Film Review: The Devils (1971)
Updated: Dec 6, 2020
Ken Russell's one-of-a-kind attack on conformity still has the power to shock.
In "De Palma", a documentary on Brian DePalma, the American director of Dressed to Kill and MI:I, the divisive director is discussing his film Body Double's most notorious scene: A woman on her stomach gets killed through her floor from the roof below by a six-inch drill.
"It had to be at that length to get through the roof", he says.
It is a simple explanation that might disappoint someone looking for defense of on-screen violence. But for an artist, it is a matter of logic and simplicity. This is what has to happen, this is what is needed to get it right.
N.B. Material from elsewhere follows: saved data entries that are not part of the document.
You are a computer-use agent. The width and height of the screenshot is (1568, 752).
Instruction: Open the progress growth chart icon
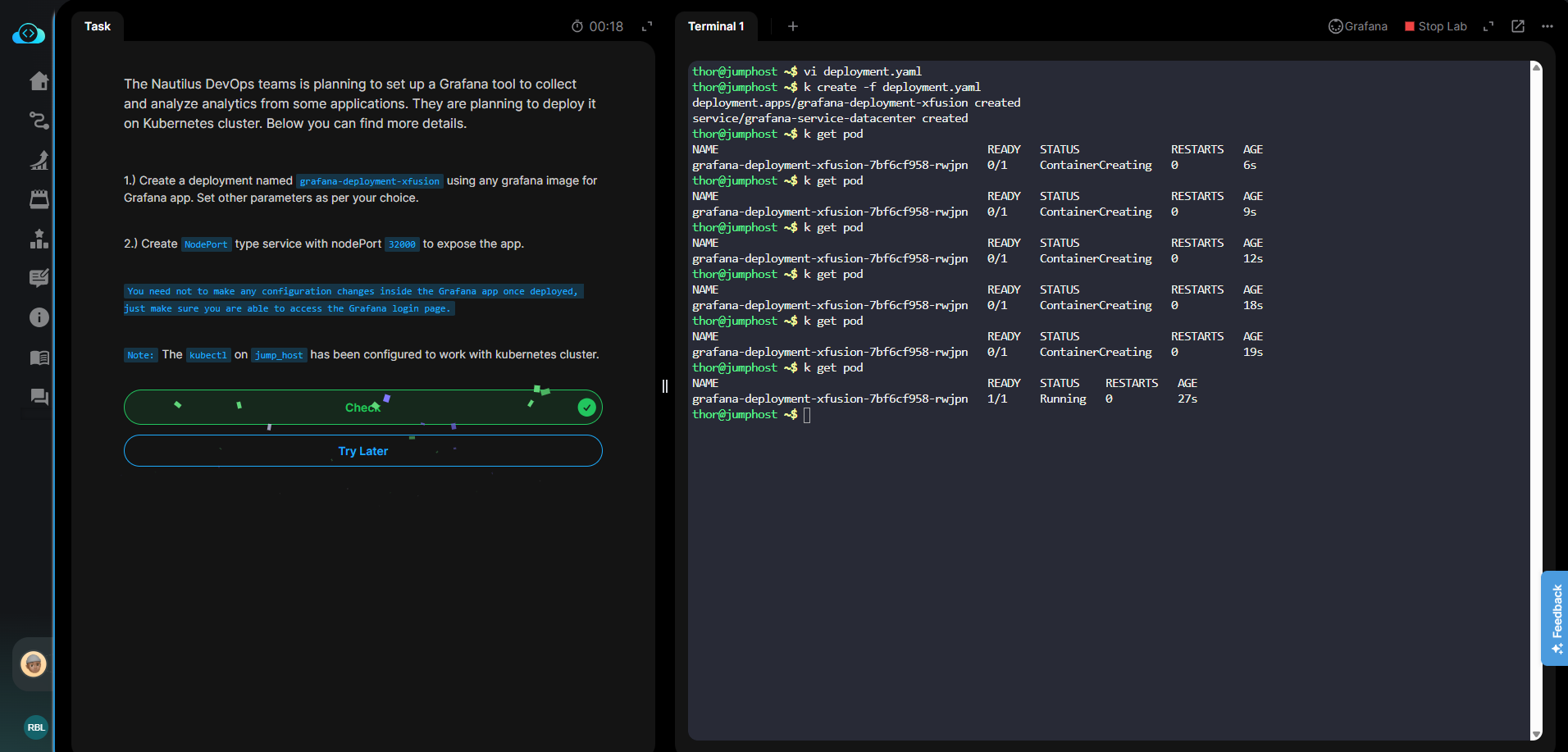[x=39, y=160]
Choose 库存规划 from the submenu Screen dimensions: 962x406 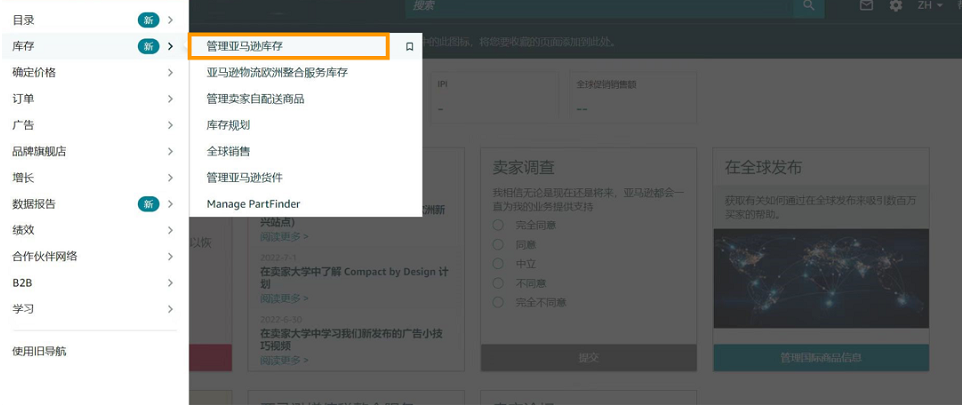pos(228,125)
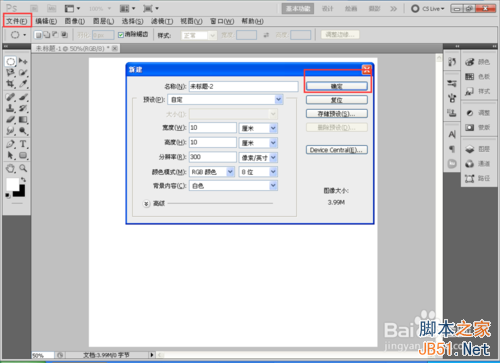Toggle the anti-alias checkbox in the options bar
The width and height of the screenshot is (500, 363).
point(121,35)
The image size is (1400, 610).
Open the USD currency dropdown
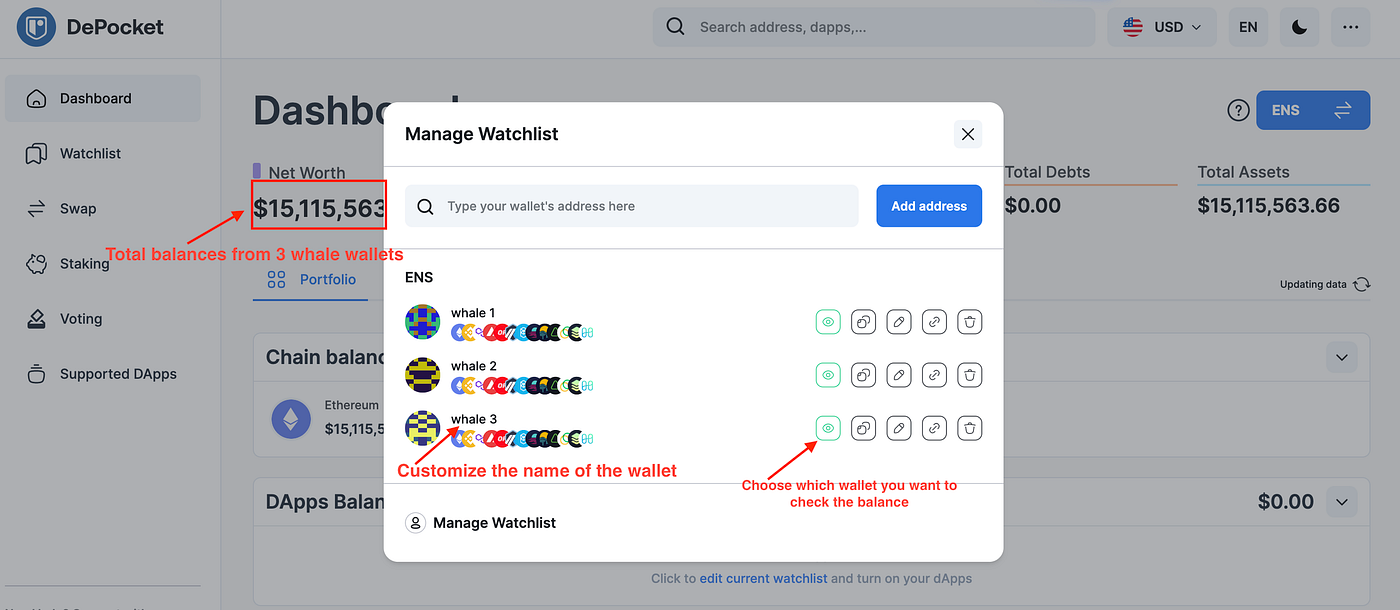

It does not matter if it is a Monet painting or a six-inch phallic murder weapon.
Watching Ken Russell's interview in the making of the documentary on The Devils one gets the same explanation: the times and the incidents being dramatized in his controversial film were so extreme, that there was no other way to approach them.
In an ideal world, an artist will not be asked for any other explanation after this.
In 17th Century France, an Ursuline convent was accused of witchcraft and demonic possession. The circumstances led to mass hysteria where several nuns were denounced and many exorcisms took place.
Ken Russell's take of that time and his interpretation of those events are based jointly on Aldous Huxley's nonfiction book The Devils of Loudon and John Whiting's play The Devils. And so mercurial and unrestrained is his vision that the film is still to see the debut of its uncut version on home video. Though, the version that I saw did contain the notorious "Rape of Christ" sequence. But this sequence is not remastered for DVD like the rest of the film and appears to have been sourced from a bad quality print. As of this writing, there is no blu-ray of the film available.
Financed by the American company Warner Brothers, the film was released with significant cuts in the US. This was after the British Censor Board had made cuts of their own.
While the onscreen violence today has left nothing to the imagination, Russell's vision continues to deeply disturb because it is merged with the psycho-sexual hysteria and extreme religious hypocrisy that is well-rooted in reality.
It is 1634 and the town of Loudon is one of the few Protestants strongholds left. Cardinal Richelieu plans to demolish it, get rid of the commanding Grandier, and continue to poison the corrupt King Louise XIII'S opinion. but it is Grandier himself who unwittingly hands Richelieu the ammunition to breach the town he protects so passionately.
Urbain Grandier (Olive Reed) does seem to have the good of the town at heart but has lustful and torrid affairs with the women of his town.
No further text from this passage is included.